For the second time this week, the Sixth Circuit reviewed a district court’s dismissal of an antitrust complaint for failure to state a claim upon which relief can be granted. As reported here, Judges Merritt, Clay and Griffin earlier this week upheld the dismissal of an antitrust complaint, even though the information necessary to establish Plaintiff’s claims was solely in the purview of the Defendants. In contrast, in Watson Carpet & Floor Covering, Inc. v. Mohawk Industries, Inc., Nos. 09-6140/09-6173 (6th Cir. June 22, 2011) (PDF), Judges Siler, Moore and Griffin reversed the district court’s dismissal for failure to state a claim under Twombly of a complaint alleging a conspiracy to restrain trade in violation of the Sherman Act.
The Panel in Watson focused primarily on the fact that, even though Defendants offered alternative reasons for their refusal to sell to Plaintiff, the alleged agreement to drive Plaintiff out-of-business plausibly explained the complained-of-actions; it did not have to be the probable or exclusive explanation. Remarkably – and notably absent from the Complaint discussed in our previous post – Plaintiff Watson alleged specific facts surrounding the agreement among Defendants to drive it out of business, including who made the agreement, when it was made, and the specifics as to how it was carried out. Though the basis for how Plaintiff was able to learn the facts to support its Complaint (which would presumably be solely within the purview of Defendants) was not specifically addressed in the opinion, the factual history suggests that Plaintiff may have learned the specifics in discovery in a related litigation involving a conspiracy among the same parties. That related litigation predated Twombly, and thus would not have been subject to the same strict pleading standards.
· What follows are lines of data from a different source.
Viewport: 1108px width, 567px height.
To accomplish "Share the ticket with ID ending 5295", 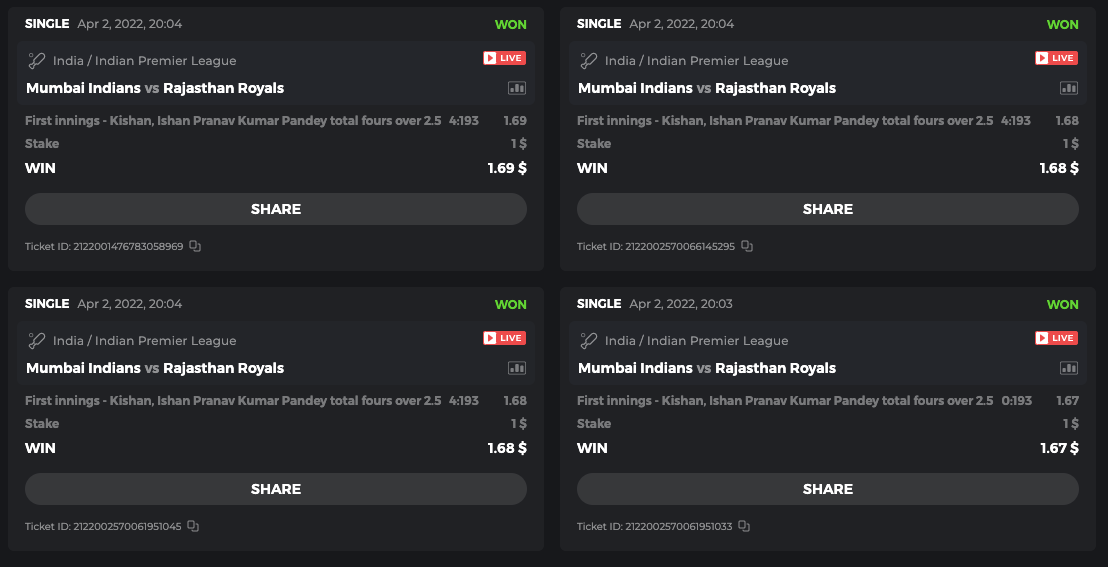I will tap(828, 209).
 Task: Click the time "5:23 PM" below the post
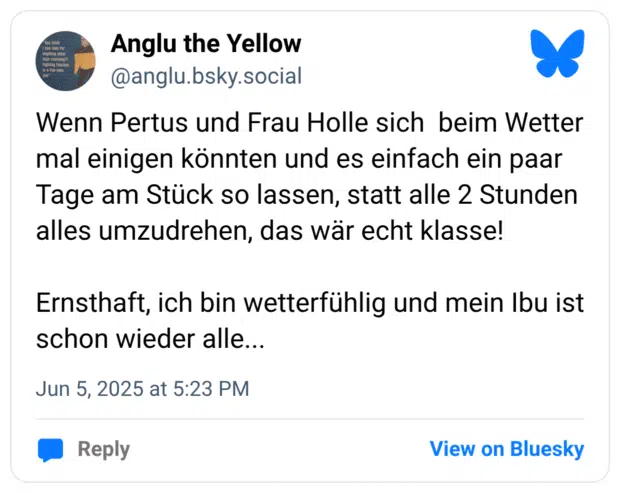coord(211,389)
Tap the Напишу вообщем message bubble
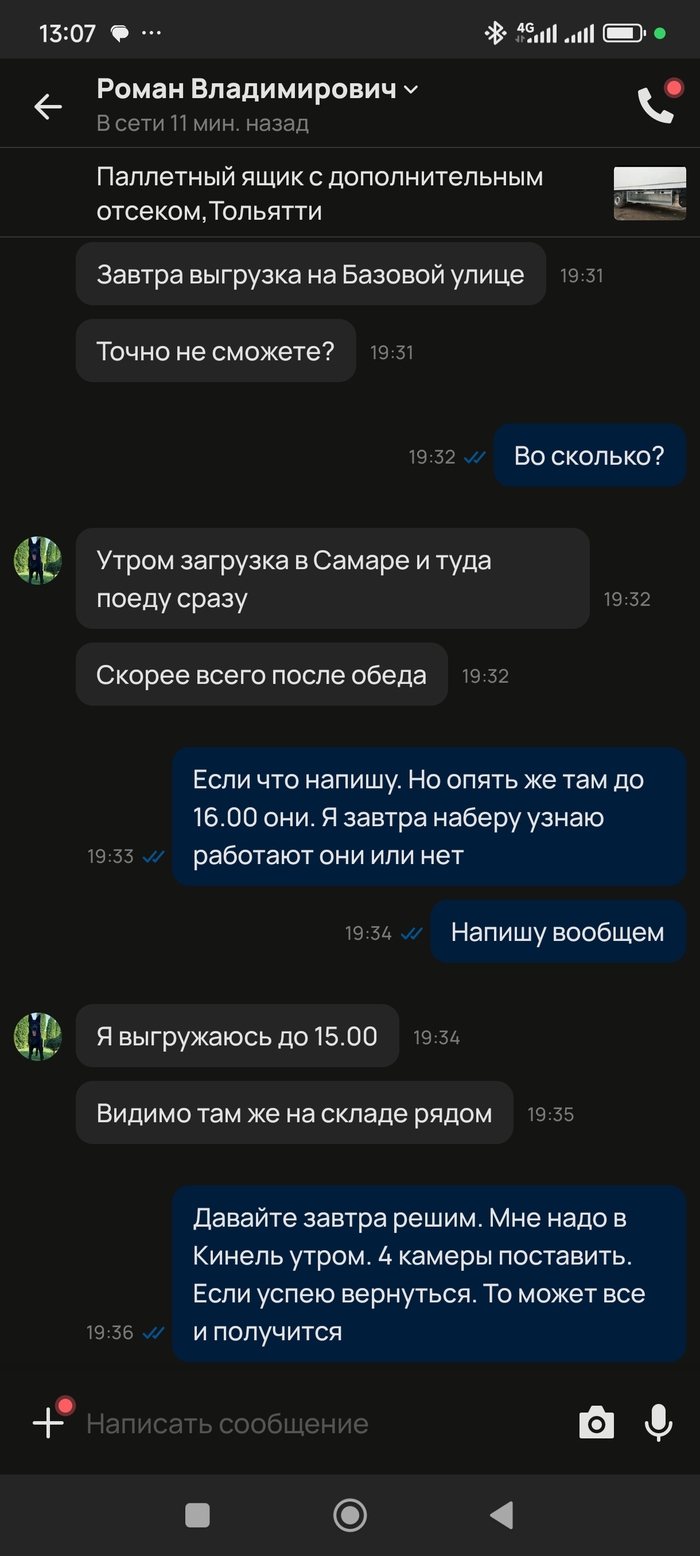700x1556 pixels. pos(558,932)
Fortunately for the Plaintiff, it may have provided the factual basis for Plaintiff to survive a motion to dismiss.
It remains to be seen, however, how other plaintiffs, with similar claims based upon conduct within the exclusive purview of the defendants, and without the benefit of discovery, will be able to survive in a post-Twombly world. The Sixth Circuit is clearly grappling with that question, but it looks like it is being sorted out on a case-by-case basis.